Autres brèves de la semaine
Jordi Turull (ex-ministre de la Présidence) a de nouveau demandé sa libération vendredi 20 en raison des sérieuses contradictions du magistrat instructeur. Carme Forcadell (ex-présidente du Parlement) a été transférée à sa demande dans une prison à Tarragone pour être proche de sa famille. Une chaîne humaine a accompagné son transfert le long de la route. Jeudi 19 juillet, le Tribunal suprême a de nouveau refusé de libérer les politiques en détention préventive au motif que la décision allemande augmentait les risques de fuite.
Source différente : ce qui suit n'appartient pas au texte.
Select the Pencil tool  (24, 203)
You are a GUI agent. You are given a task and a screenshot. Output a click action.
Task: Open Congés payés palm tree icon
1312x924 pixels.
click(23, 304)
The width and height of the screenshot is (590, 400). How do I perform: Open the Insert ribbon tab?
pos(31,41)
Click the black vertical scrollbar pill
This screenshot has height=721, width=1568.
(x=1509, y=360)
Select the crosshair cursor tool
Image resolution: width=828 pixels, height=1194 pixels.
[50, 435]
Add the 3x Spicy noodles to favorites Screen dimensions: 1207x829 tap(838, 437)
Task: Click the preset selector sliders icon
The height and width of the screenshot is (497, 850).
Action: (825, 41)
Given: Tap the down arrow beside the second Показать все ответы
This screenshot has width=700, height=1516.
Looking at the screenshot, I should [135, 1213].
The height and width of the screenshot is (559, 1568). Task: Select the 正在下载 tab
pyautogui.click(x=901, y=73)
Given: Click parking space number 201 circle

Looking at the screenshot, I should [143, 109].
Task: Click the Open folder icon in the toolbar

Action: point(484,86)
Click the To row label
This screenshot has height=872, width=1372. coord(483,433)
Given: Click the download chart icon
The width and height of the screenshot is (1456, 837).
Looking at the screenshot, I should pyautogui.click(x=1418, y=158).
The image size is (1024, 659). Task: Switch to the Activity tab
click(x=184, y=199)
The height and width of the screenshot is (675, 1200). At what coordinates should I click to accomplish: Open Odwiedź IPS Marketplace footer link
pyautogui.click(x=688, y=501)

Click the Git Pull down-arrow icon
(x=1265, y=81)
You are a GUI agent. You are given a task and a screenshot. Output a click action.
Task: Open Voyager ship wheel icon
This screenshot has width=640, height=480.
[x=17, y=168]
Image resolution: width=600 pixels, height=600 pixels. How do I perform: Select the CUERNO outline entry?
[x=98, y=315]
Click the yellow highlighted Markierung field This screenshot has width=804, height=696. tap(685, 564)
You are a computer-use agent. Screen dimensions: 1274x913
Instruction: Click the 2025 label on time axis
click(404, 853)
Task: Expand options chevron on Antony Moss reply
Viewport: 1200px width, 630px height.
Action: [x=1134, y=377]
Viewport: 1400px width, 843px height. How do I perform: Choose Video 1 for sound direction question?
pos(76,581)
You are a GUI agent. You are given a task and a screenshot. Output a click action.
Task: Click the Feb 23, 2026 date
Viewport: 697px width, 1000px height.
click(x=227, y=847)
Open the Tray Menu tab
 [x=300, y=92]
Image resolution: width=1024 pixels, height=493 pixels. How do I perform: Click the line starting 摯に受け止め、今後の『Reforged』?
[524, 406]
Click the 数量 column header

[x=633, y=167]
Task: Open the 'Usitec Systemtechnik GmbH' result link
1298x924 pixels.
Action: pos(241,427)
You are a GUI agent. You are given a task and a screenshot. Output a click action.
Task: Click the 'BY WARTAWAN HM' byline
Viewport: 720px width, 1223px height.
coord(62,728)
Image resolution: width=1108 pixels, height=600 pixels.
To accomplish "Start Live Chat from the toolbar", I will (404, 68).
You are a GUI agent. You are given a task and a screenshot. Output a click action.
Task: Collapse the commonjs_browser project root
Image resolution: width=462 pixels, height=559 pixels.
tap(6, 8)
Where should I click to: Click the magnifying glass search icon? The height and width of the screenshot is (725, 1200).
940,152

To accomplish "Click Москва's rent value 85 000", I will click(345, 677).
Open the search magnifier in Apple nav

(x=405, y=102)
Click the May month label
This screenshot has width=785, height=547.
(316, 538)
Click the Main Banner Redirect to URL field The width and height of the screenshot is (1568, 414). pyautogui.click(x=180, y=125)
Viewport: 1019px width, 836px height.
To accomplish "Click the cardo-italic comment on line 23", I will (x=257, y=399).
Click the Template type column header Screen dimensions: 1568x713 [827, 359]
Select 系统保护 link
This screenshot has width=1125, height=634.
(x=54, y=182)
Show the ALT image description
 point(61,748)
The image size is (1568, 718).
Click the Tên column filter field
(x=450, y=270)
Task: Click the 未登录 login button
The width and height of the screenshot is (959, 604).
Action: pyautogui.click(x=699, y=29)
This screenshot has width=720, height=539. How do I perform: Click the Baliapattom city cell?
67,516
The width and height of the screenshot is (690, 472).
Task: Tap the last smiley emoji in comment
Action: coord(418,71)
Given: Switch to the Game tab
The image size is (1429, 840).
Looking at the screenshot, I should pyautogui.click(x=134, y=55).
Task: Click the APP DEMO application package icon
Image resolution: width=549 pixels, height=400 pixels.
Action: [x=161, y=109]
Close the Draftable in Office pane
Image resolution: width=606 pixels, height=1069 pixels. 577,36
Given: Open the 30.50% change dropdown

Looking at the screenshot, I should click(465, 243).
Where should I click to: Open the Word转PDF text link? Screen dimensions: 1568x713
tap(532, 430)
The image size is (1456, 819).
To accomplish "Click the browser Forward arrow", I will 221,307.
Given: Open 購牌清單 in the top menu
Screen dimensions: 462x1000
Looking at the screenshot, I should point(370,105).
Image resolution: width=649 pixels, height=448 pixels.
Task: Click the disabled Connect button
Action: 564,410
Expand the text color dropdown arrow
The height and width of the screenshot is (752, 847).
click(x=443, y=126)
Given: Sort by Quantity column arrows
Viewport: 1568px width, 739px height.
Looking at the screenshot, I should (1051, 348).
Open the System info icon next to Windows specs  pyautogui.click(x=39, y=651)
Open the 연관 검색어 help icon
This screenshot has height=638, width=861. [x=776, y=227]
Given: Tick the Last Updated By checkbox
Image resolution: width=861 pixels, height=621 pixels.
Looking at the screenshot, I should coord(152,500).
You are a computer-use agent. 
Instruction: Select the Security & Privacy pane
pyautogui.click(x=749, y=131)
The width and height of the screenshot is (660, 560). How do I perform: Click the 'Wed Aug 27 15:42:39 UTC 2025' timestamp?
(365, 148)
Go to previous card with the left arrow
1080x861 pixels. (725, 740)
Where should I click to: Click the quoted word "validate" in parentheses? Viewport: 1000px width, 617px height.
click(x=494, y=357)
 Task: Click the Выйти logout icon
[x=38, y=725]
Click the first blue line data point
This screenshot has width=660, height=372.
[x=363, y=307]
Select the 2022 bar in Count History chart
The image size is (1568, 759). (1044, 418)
Le mardi 17 juillet, le parti d’extrême-droite Vox a déposé une nouvelle plainte contre la Generalitat et la Guardia Civil enquête sur les responsables du gouvernement catalan « pour avoir utilisé sans autorisation les données de citoyens de Catalogne » (listes électorales). En même temps, 50 plaintes pour violence policière sont classées sans suite, les interventions de la police étant jugées « mesurées ». Noam Chomsky et six autres personnalités (entre autres Pep Guardiola) ont demandé la libération des prisonniers catalans. Le tribunal n° 13 de Barcelone ouvre de nouvelles procédures contre des hauts fonctionnaires de la Generalitat pour « obstruction à la justice » (la contrôleuse des comptes n’a pas confirmé les accusations de paiements présumés par le gouvernement catalan du référendum). Visite du président de Flandre à Barcelone, Geert Bourgeaois ; il se déclare préoccupé par les prisonniers catalans. Un photographe de presse est agressé par un policier espagnol aux cris de « Viva España ». Mardi 17 juillet, Pedro Sánchez réitère le rejet de toute discussion sur l’autodétermination de la Catalogne et sur un référendum accordé. Le Tribunal constitutionnel espagnol a suspendu une motion adoptée par le Parlement de Catalogne qui a à nouveau approuvé les objectifs de la consultation du 9 novembre 2015 (processus vers l’indépendance) le 5 juillet dernier par les partis indépendantistes, à l’initiative de la CUP, dans le but de mener à bien les actions nécessaires pour « arriver démocratiquement à l’indépendance », légitimée par les élections du 27 septembre 2015, le référendum du 1er octobre et les élections du 21 décembre 2017.